I'm using the media_youtube module with the emline module to transform youtube URLs into a video. Youtube uses hyphens (-) in their video IDs and these URLs are not transformed. I've tracked the problem down to the regex in the _eminline_url() function. I'm surprised that this issue hasn't been noticed in the year since it was committed in #811090: Embedded Inline Media filter regex out of date - URL can't be wrapped in HTML tags.

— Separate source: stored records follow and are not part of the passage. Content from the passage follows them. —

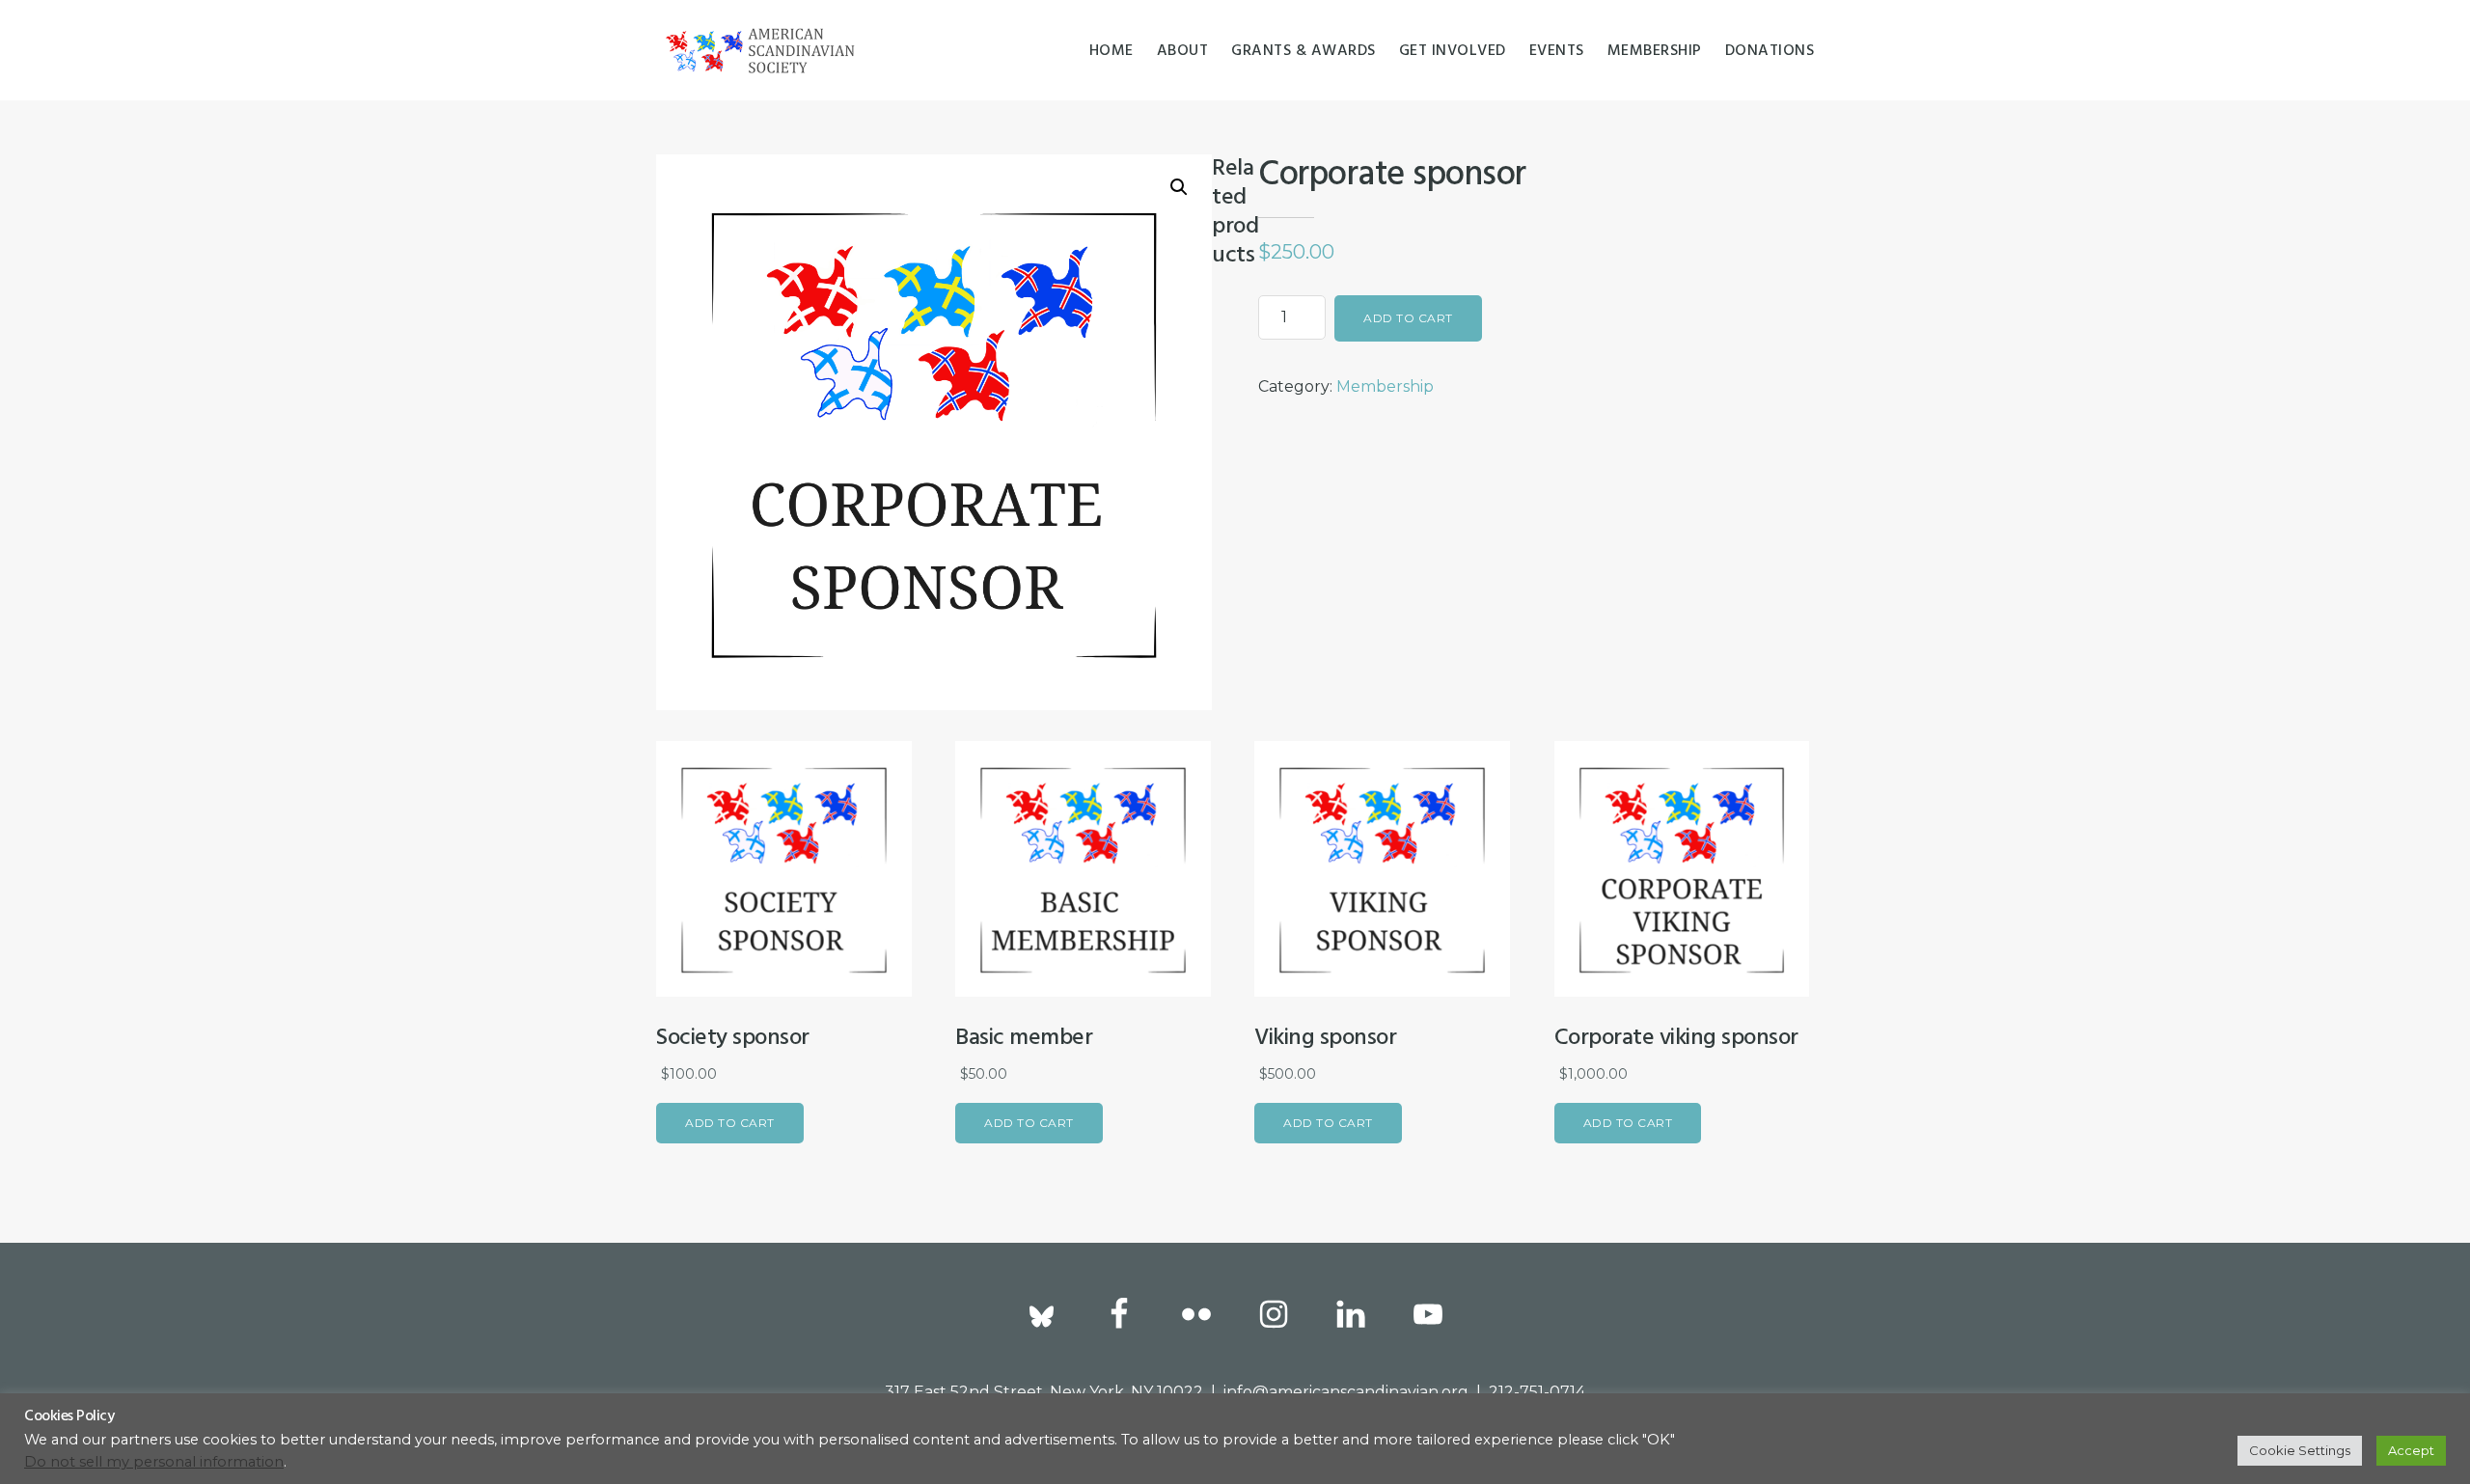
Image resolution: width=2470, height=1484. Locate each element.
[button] (1179, 187)
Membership (1385, 386)
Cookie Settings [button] (2299, 1450)
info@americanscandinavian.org (1345, 1392)
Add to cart (1408, 318)
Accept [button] (2411, 1450)
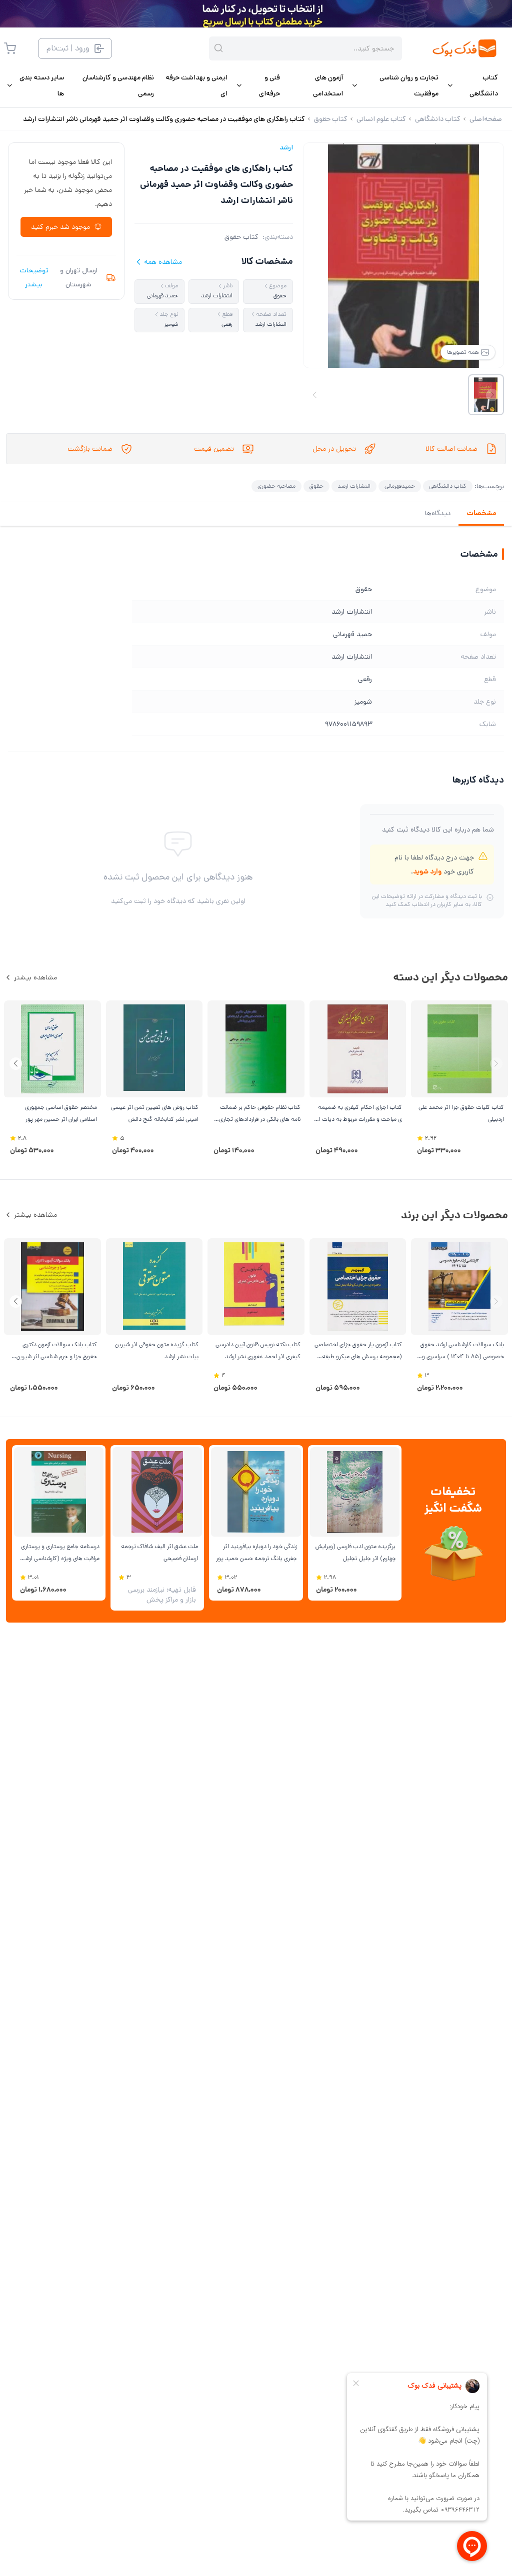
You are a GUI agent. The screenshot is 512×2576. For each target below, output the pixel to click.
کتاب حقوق (241, 237)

(?<=[\s(>])((http://|https://)([a-zA-Z0-9@:%_+*~#?&=.,/;-\[\]]*[a-zA-Z0-9@:%_+*~#&=/;-\[\]]))(?=[.,?!\s)<])

In the current regex the hyphen is in the middle but is not escaped and simply escaping the hyphen, as follows, resolves the issue for me.

(?<=[\s(>])((http://|https://)([a-zA-Z0-9@:%_+*~#?&=.,/;\-\[\]]*[a-zA-Z0-9@:%_+*~#&=/;\-\[\]]))(?=[.,?!\s)<])

My PHP version is 5.3.10 in case you care.

CommentFileSizeAuthor
#1 eminline-Regex_hyphen_fix-1868588-1.patch720 bytestangent
Support from Acquia helps fund testing for Drupal Acquia logo

Comments

tangent’s picture

Here is a patch.

tangent’s picture

Status: Active » Needs review

Sorry, forgot to change status.

tangent’s picture

Below is a URL which fails to transform for me, due to the hyphen in the URL.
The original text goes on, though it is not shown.